OpenAI and Top Investors Back Valthos with US$30M to Advance AI-Driven Biodefense

Reimagining biodefense at the intersection of AI, biology and urgency.

Updated

January 8, 2026 6:34 PM

Through computational tools, Valthos analyzes biological data to design adaptive solutions against emerging threats. PHOTO: VALTHOS

Valthos has raised US$30 million in seed funding, led by the OpenAI Startup Fund, Lux Capital and Founders Fund, to advance its mission of building next-generation biodefense systems.

The company’s work comes at a time when biotechnology is evolving at an unprecedented pace. Biotechnology is moving at record speed. These new tools can lead to life-changing medical discoveries, but they also bring the risk of dangerous biological agents being developed faster than ever.  

“The issue at the core of biodefense is asymmetry”, said Kathleen McMahon, co-founder of Valthos. “It’s easier to make a pathogen than a cure. We’re building tools to help experts at the frontlines of biodefense move as fast as the threats they face”. The gap Valthos aims to close is between the rapid rise of biological threats and the slower pace of developing cures. Therefore, the company is developing AI systems that can rapidly analyze biological sequences and significantly shorten the time needed to design medical countermeasures.

“In this new world, the only way forward is to be faster. So we set out to build a new tech stack for biodefense”, said Tess van Stekelenburg, co-founder of Valthos. “This software infrastructure strengthens biodefense today and lays the groundwork for the adaptive, precision therapeutics of tomorrow”.

The company was founded by van Stekelenburg, a partner at Lux Capital and McMahon, the former head of Palantir’s Life Sciences division. Together, they’ve built a multidisciplinary team of experts from Palantir, DeepMind, Stanford’s Arc Institute and MIT’s Broad Institute, bringing together deep experience in software engineering, machine learning and biotechnology.

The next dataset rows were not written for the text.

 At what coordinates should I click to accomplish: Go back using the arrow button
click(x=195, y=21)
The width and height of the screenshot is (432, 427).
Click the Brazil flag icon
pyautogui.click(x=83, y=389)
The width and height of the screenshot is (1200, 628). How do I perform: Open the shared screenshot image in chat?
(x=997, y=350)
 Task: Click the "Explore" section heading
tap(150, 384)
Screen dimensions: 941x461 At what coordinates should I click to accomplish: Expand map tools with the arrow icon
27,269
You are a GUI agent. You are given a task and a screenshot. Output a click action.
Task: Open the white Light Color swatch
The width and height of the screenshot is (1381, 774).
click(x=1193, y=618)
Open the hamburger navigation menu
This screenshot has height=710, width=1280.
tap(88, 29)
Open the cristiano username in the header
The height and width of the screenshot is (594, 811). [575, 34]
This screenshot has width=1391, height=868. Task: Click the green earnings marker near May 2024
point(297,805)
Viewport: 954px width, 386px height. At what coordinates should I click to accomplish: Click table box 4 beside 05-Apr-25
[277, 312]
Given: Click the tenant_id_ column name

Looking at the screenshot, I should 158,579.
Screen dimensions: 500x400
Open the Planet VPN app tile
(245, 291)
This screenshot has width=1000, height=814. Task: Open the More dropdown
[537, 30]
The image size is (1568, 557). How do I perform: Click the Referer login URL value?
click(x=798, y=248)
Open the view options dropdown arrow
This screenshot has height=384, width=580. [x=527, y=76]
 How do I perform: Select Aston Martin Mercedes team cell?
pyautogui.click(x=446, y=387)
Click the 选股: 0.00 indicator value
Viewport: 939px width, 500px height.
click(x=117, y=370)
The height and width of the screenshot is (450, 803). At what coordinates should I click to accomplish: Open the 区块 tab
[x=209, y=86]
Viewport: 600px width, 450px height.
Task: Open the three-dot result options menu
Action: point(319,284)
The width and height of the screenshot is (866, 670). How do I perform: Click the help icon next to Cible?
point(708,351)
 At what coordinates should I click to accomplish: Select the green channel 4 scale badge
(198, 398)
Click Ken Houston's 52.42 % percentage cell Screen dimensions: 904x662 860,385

“Technology is moving fast. An industrial ecosystem of builders, companies and solutions further democratizes AI to provide broad resilience, and ensures the U.S. continues to lead as AI increasingly powers everything around us. As AI and biotech rapidly advance, biodefense is one of the new industry verticals that helps maximize the benefits and minimize the risks”, said Jason Kwon, OpenAI’s Chief Strategy Officer. “Valthos is pushing the frontier of protection and defense in one of the most strategic intersections of multiple world-changing technologies, and with the team to do it”.

Looking ahead, Valthos plans to expand its engineering team and scale its software infrastructure for both government and commercial partners — moving closer to its goal of enabling faster, smarter and more adaptive biodefense capabilities.